- **Task prompt**:
Rewrite the lines below as a numbered list, starting with the line that contains "Switch to the Security tab" and continuing through the last line of the data, skipping any blank lines. Leave the pictures out of the list.

- **A block of data**:
* BEGIN *

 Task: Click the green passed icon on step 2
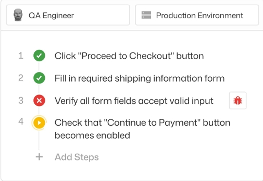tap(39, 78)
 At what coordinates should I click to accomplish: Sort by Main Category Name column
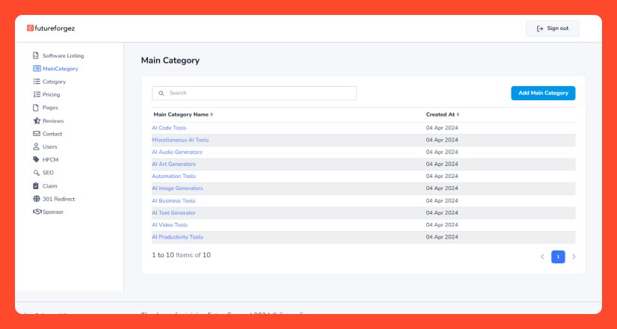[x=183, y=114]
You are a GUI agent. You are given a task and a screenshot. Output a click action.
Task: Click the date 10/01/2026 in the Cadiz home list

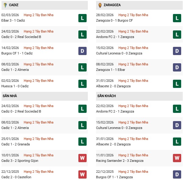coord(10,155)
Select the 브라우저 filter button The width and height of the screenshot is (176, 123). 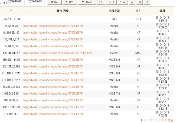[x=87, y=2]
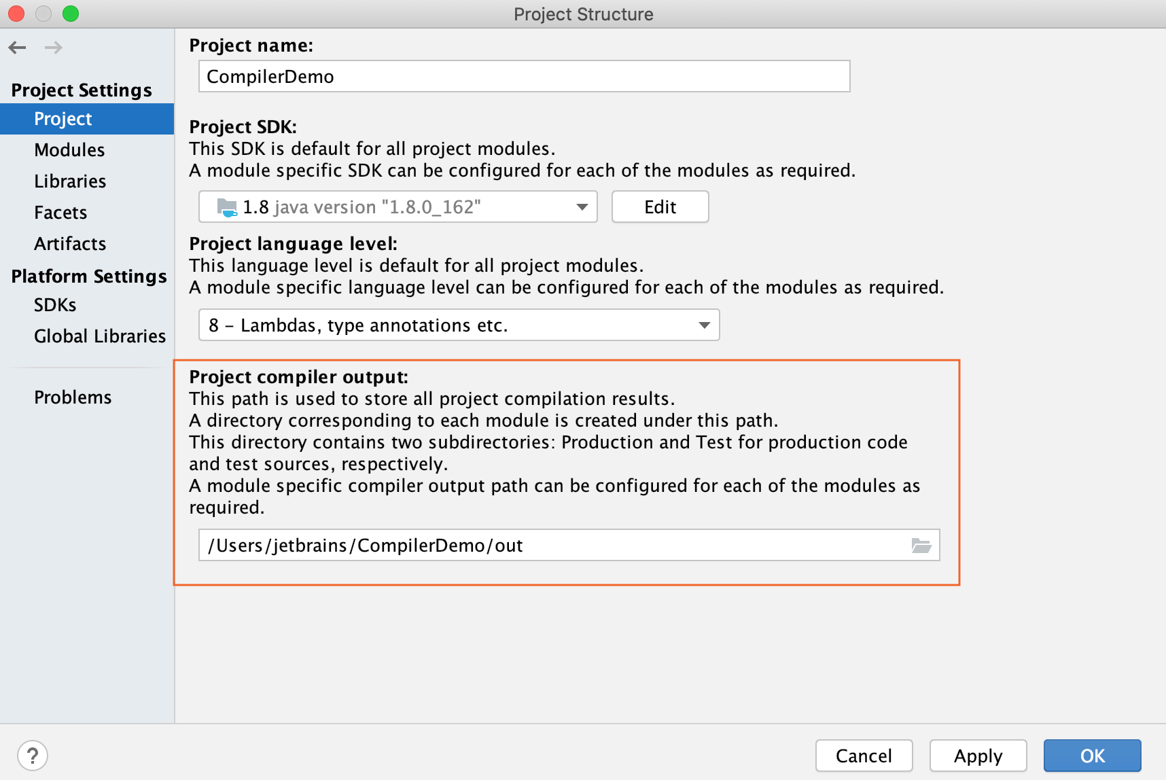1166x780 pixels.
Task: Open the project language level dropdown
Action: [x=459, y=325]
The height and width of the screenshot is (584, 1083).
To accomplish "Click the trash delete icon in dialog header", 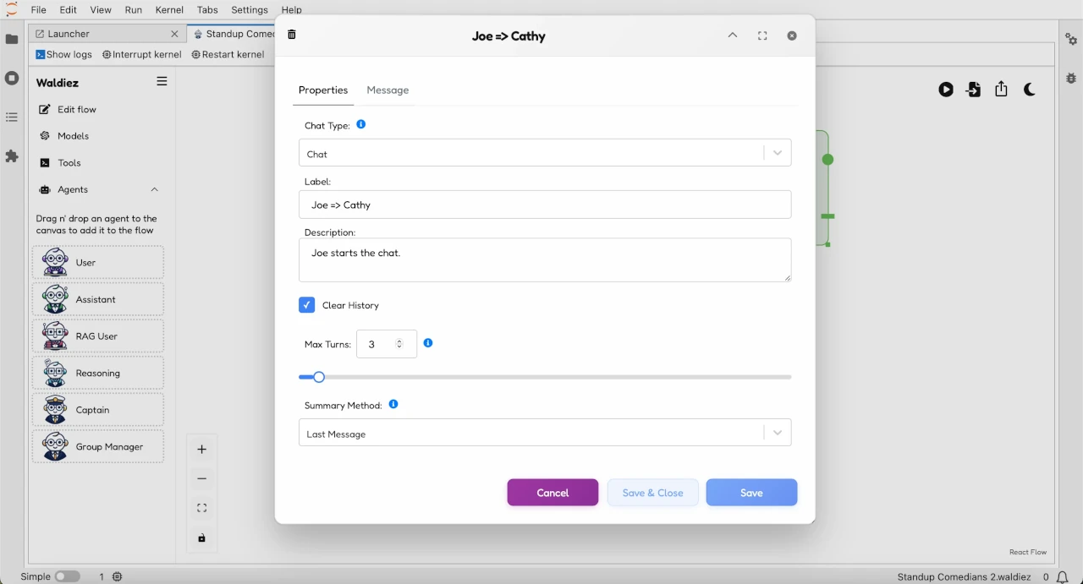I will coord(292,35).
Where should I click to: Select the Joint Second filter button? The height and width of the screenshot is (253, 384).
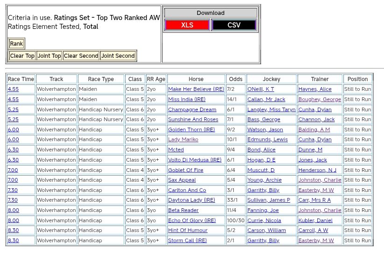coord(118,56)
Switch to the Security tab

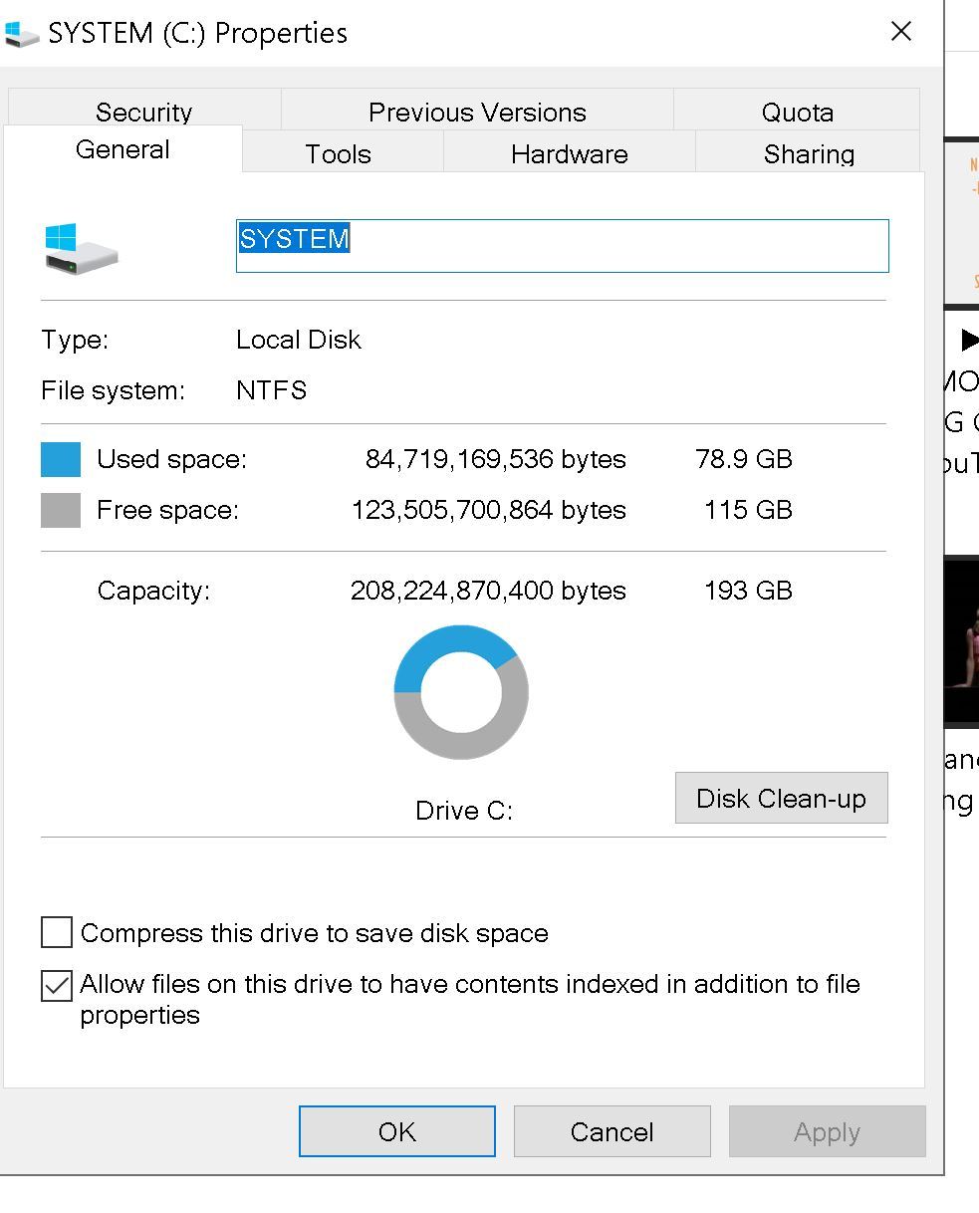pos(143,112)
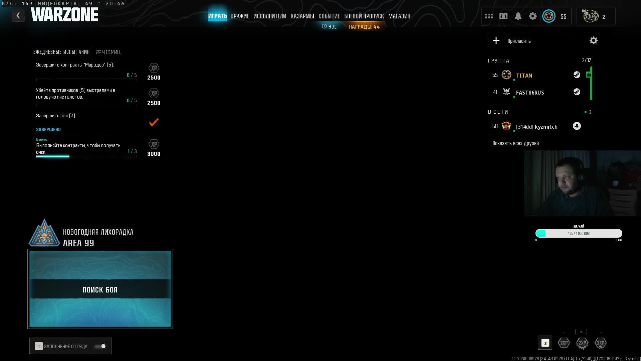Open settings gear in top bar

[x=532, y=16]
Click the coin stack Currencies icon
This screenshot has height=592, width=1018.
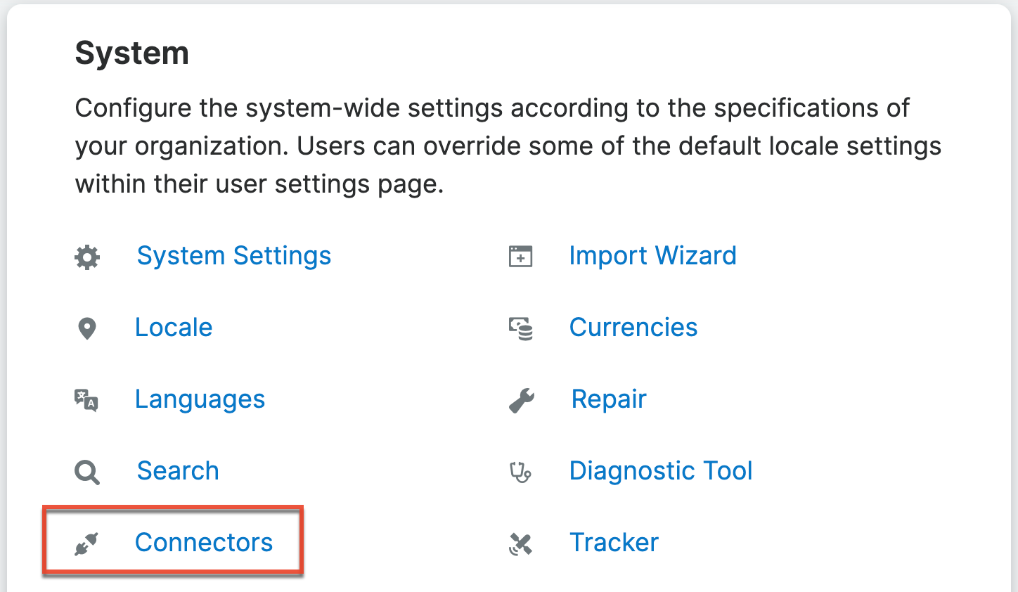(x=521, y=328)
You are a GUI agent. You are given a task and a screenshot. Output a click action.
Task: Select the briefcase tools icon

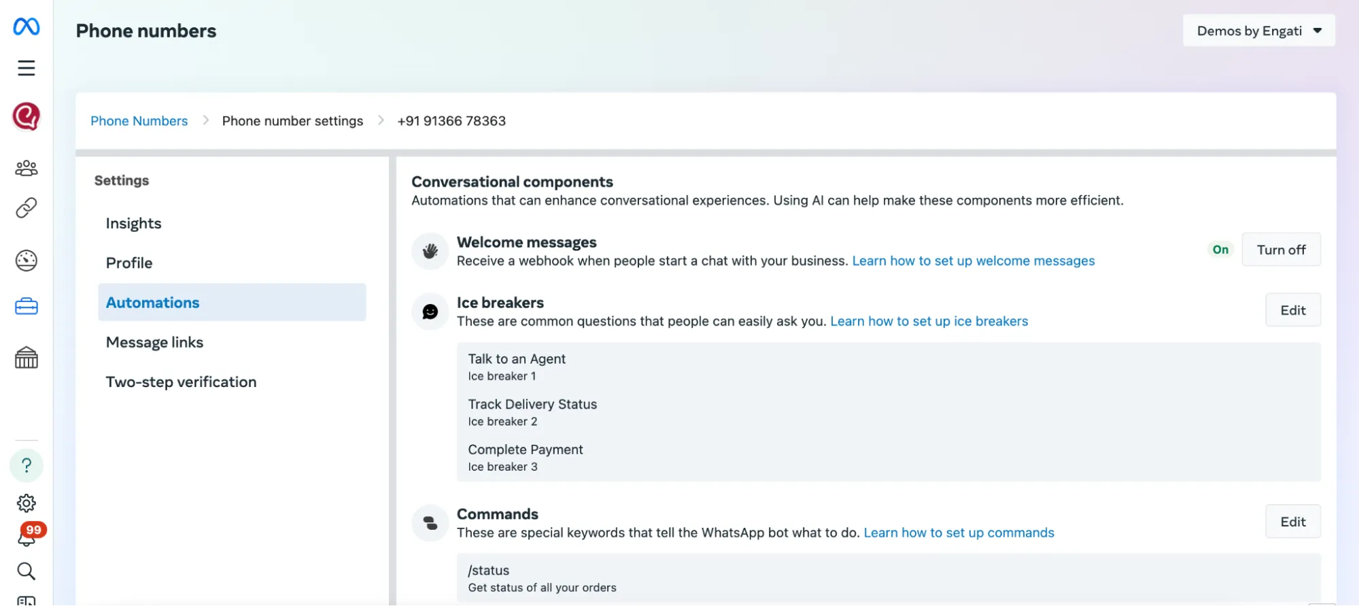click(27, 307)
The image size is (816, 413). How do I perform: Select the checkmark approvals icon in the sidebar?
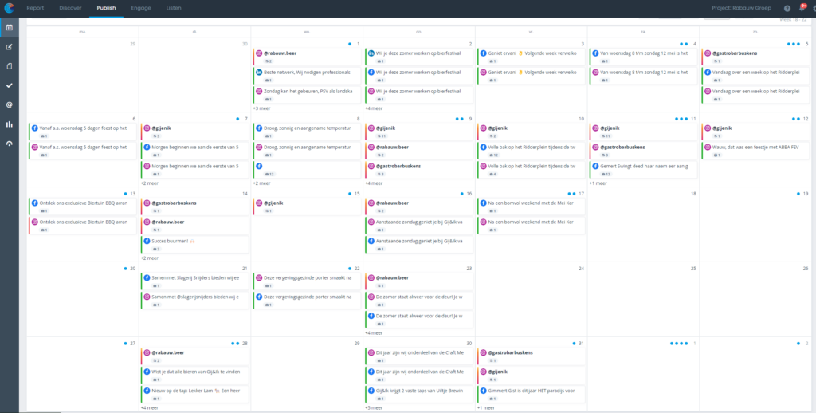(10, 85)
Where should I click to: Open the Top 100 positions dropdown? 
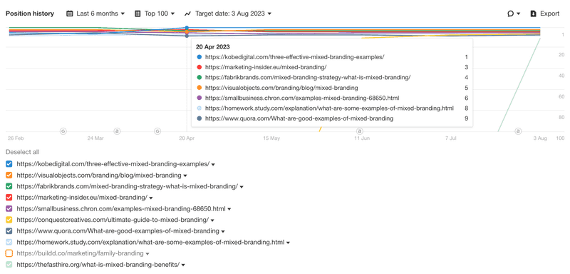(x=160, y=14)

* END *

- **Task result**:
1. Switch to the Security tab
2. pos(143,112)
3. Open settings gear in top bar
4. [x=532, y=16]
5. Click the coin stack Currencies icon
6. This screenshot has height=592, width=1018.
7. (x=521, y=328)
8. You are a GUI agent. You are given a task and a screenshot. Output a click action.
9. Task: Select the briefcase tools icon
10. click(27, 307)
11. The image size is (816, 413). How do I perform: Select the checkmark approvals icon in the sidebar?
12. (10, 85)
13. Where should I click to: Open the Top 100 positions dropdown? 
14. (x=160, y=14)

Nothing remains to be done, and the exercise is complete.